Con insistencia oímos hablar sobre el deseo de Dios de amarnos, para que, en medio de ese amor, experimentemos su bendita presencia, la que nos abrasa con ternura y compasión. Ahora que, podemos rebatir sobre los deseos de Dios, cuando no estamos experimentando el dolor o sufrimiento del prójimo. Es cierto, Quizá podemos desgastar todas nuestras fuerzas en trasmitir el deseo profundo de Dios y proclamar a los cuatro vientos lo mucho que él nos ama, cuando lo que verdaderamente queremos en la vida es una respuesta concreta al sufrimiento de nuestras vidas.

Si bien es cierto, la verdad es que, todo aquello que nos aqueja es muy real pues lo podemos palpar y quién entre nosotros podemos decir lo contrario. Pero, aunque pensemos lo contrario, debemos de reconocer que sí, que si hay un Dios que todo lo puede y que si le permitimos, él puede entrar en nuestras vidas y desde el lugar más íntimo de nuestro ser, puede cambiar nuestro llanto en canto. En el libro del Apocalipsis nos encontramos con una invitación muy especial: “Mira que estoy a la puerta y llamo: si uno escucha mi voz y me abre, entraré en su casa y comeré con él y él conmigo. Al vencedor lo sentaré junto a mí en mi trono, del mismo modo que yo, después de vencer, me senté junto a mi Padre en su trono.” Ap 3: 20-21.

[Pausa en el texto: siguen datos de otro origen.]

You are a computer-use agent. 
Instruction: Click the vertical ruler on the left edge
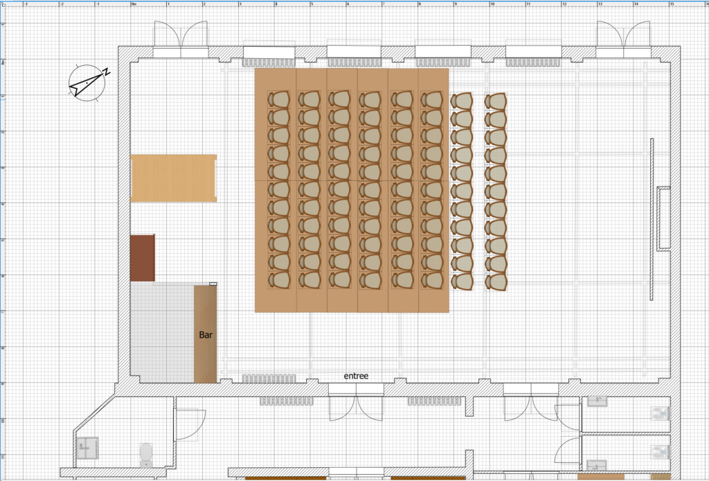3,243

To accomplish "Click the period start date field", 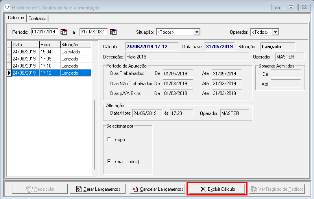I will click(x=44, y=32).
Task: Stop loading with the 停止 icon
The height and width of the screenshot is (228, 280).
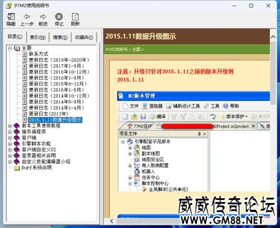Action: click(x=59, y=17)
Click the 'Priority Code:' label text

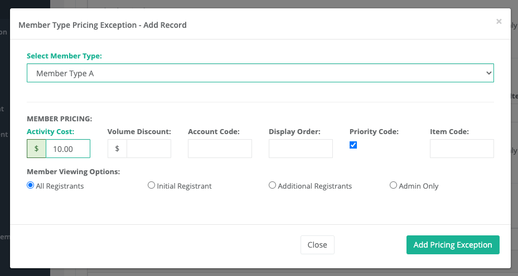pyautogui.click(x=372, y=132)
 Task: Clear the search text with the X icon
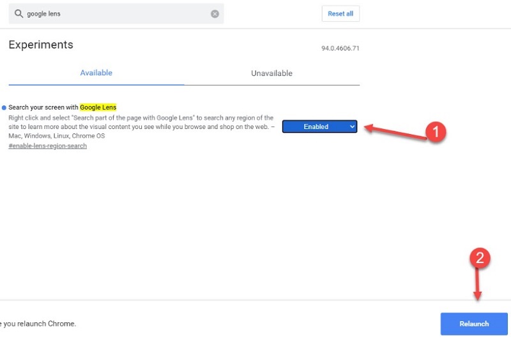[x=215, y=13]
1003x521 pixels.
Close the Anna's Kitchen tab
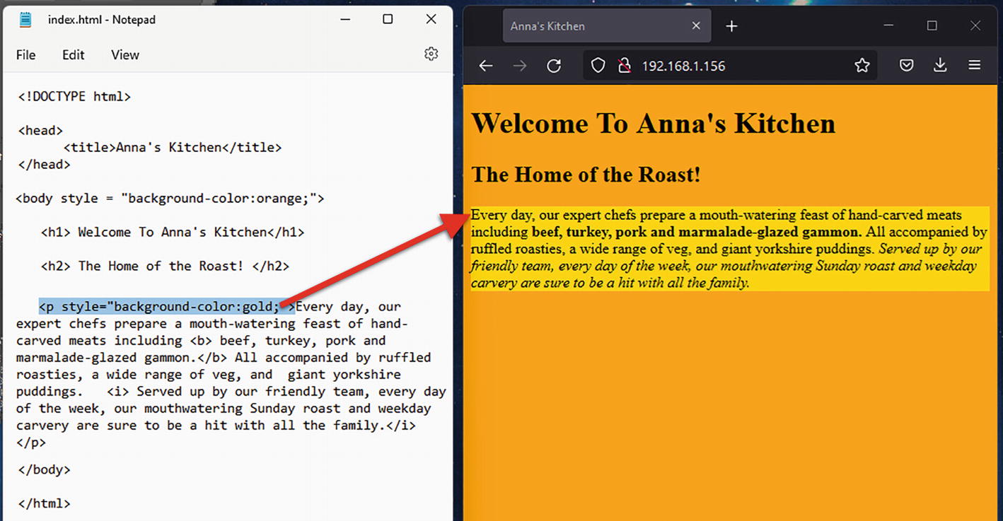click(x=696, y=26)
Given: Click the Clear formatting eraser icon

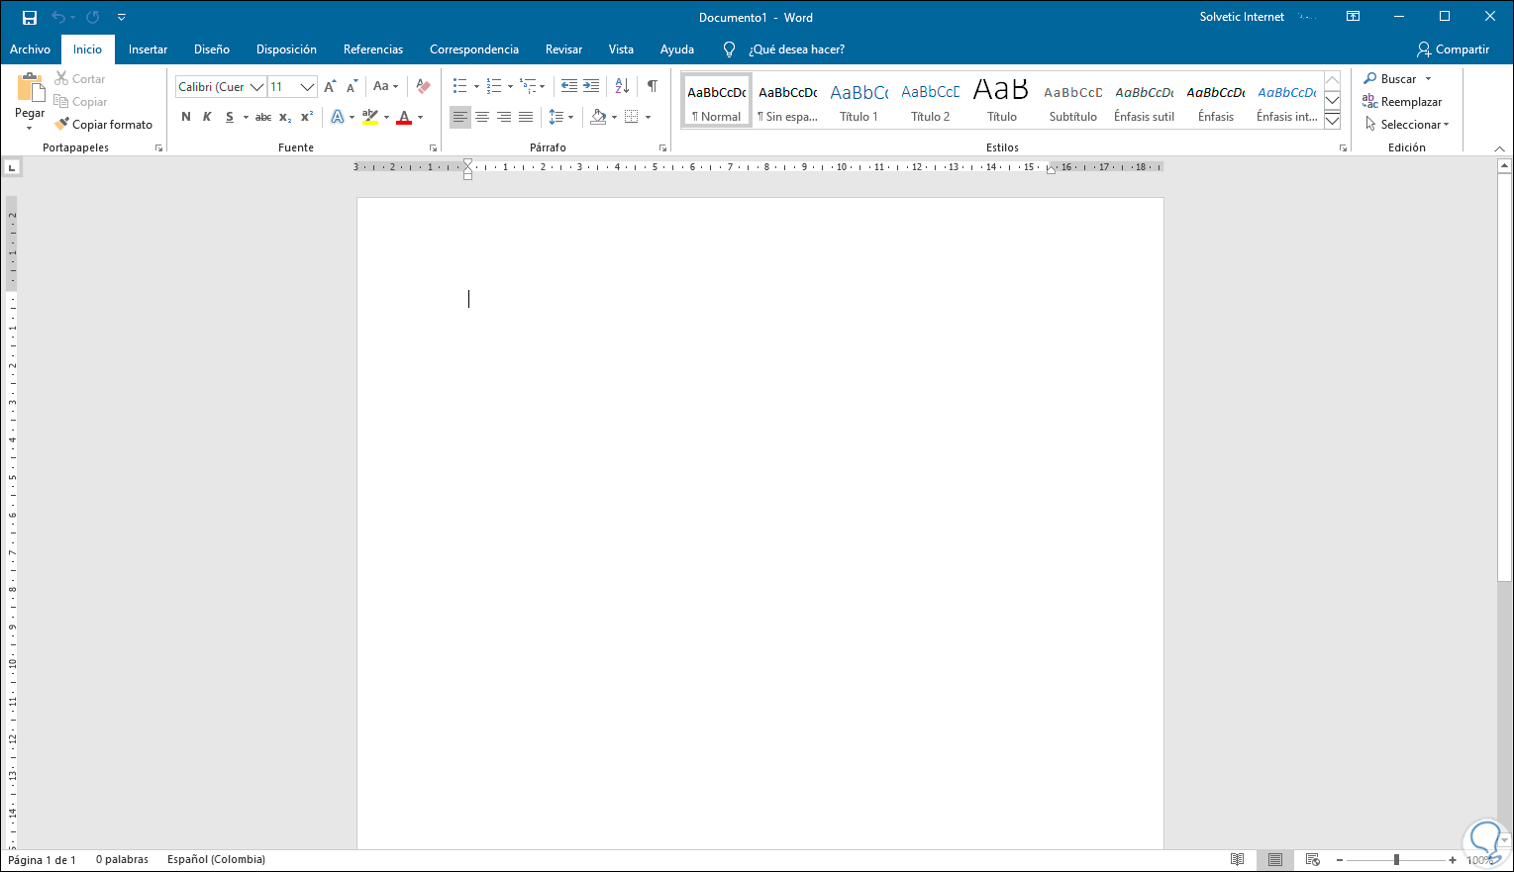Looking at the screenshot, I should tap(423, 86).
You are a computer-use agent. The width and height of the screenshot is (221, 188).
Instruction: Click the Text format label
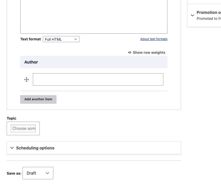[x=31, y=39]
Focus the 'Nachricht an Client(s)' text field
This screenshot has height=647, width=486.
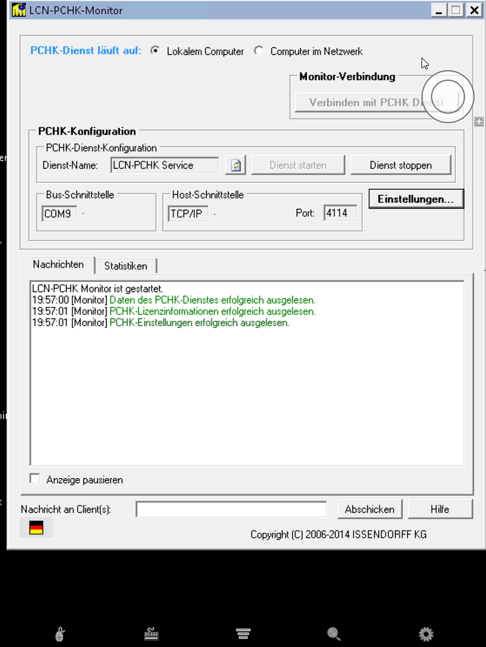(x=231, y=509)
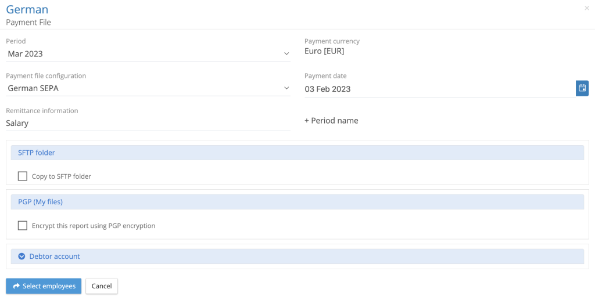Click the Copy to SFTP folder label
This screenshot has width=595, height=300.
[62, 176]
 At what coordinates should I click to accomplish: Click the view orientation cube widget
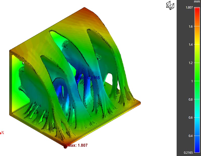pos(170,6)
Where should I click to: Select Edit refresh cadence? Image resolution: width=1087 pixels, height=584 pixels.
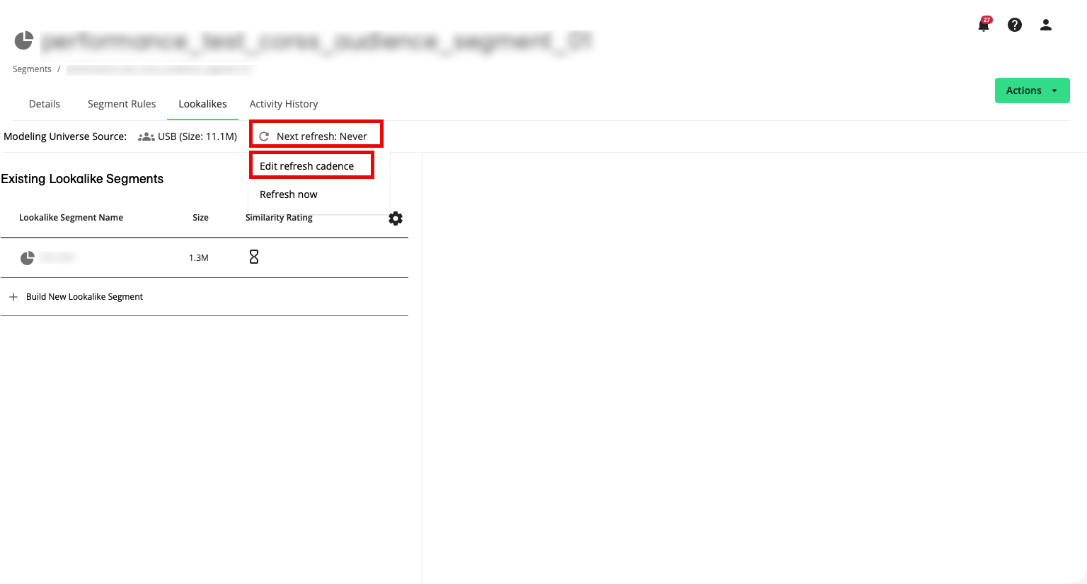tap(306, 165)
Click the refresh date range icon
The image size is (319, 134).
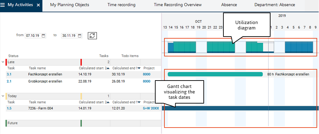click(x=92, y=36)
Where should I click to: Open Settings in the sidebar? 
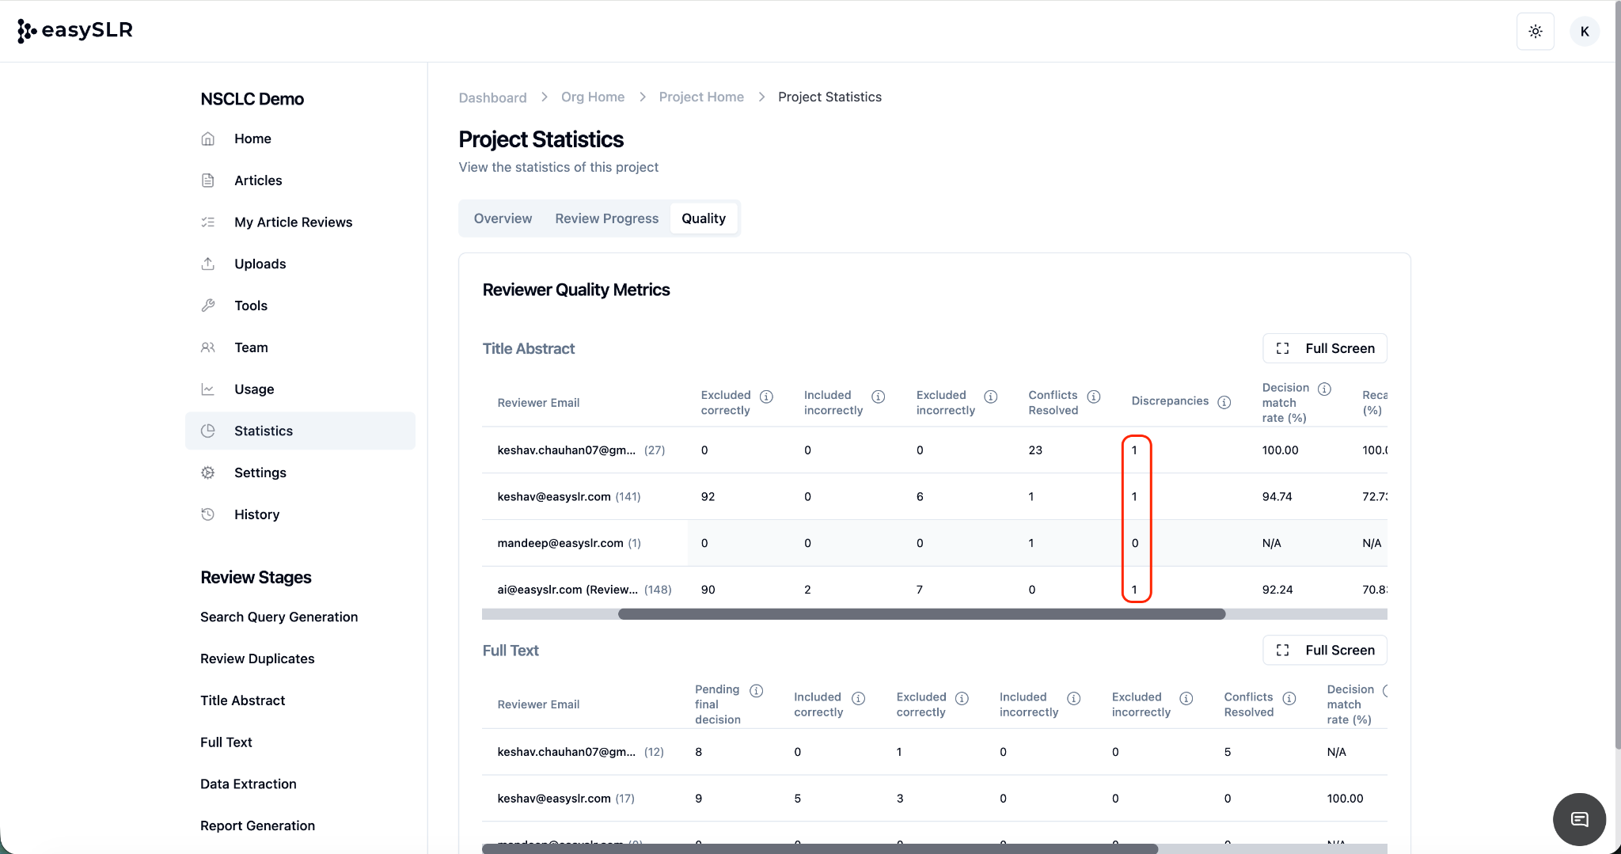click(260, 473)
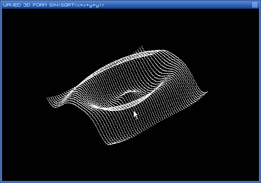Click the rightmost tip of the wave surface
Viewport: 261px width, 183px height.
pos(207,92)
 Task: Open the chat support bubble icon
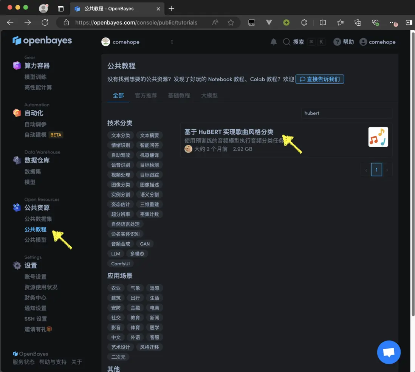point(389,352)
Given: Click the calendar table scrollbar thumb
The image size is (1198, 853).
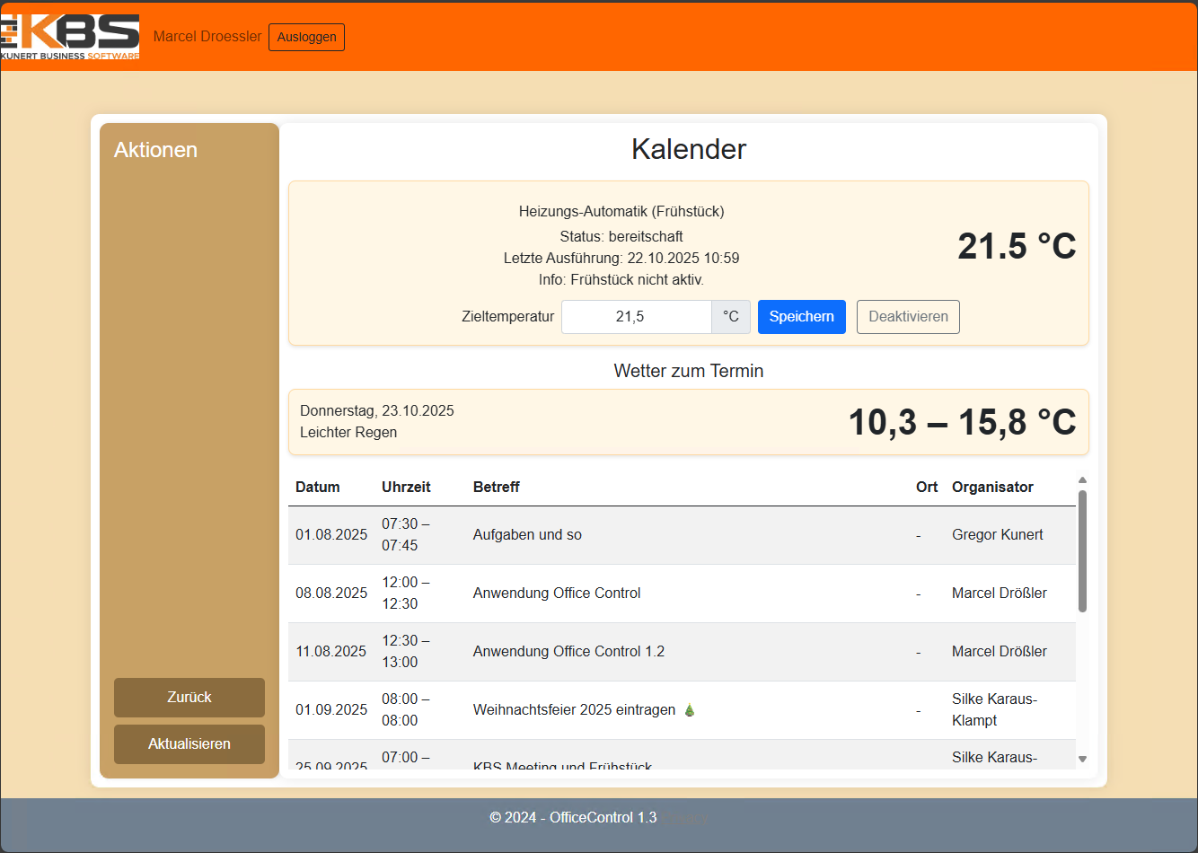Looking at the screenshot, I should point(1082,551).
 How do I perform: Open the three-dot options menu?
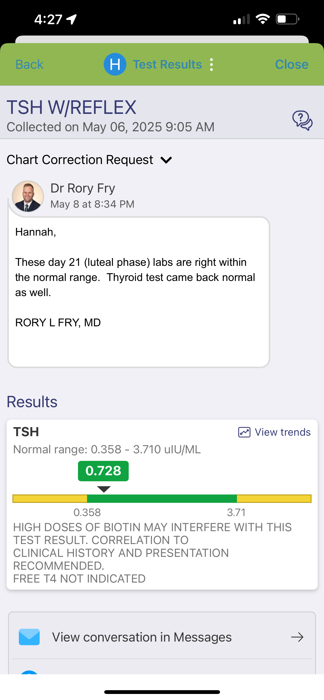pos(211,65)
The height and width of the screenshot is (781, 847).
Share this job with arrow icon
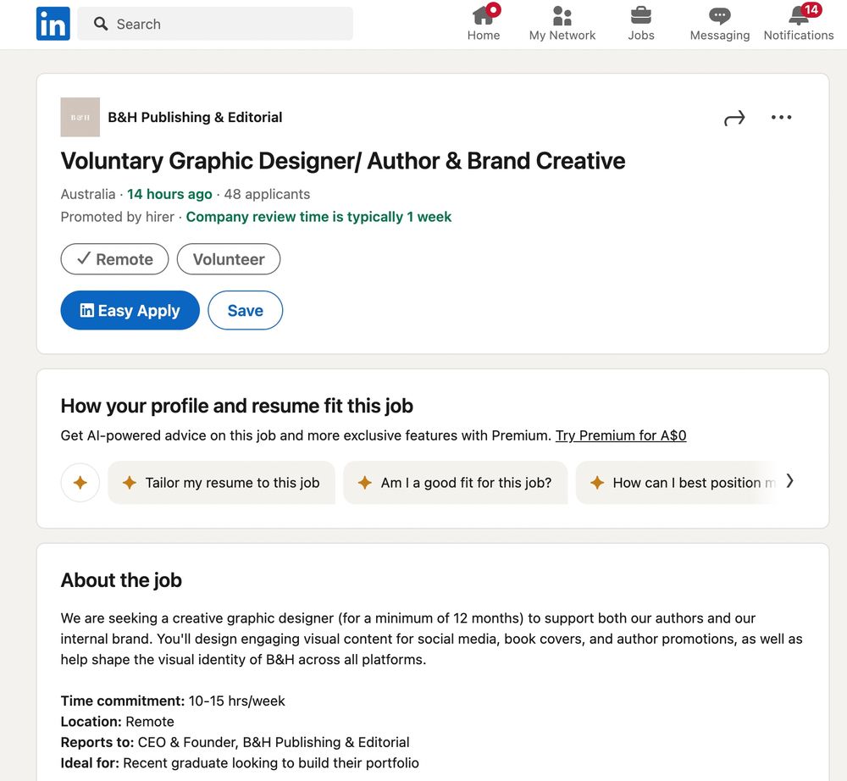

Recordemos que Dios en su gran amor, nos envía a su único Hijo Jesucristo, para que todo aquel que crea en él, no se pierda sino que tenga vida eterna (Jn 3: 16). Él ha venido para tomarnos, para sanarnos y para tomarnos sobre sus hombros, encaminándonos nuevamente a la libertad con la que fuimos creados.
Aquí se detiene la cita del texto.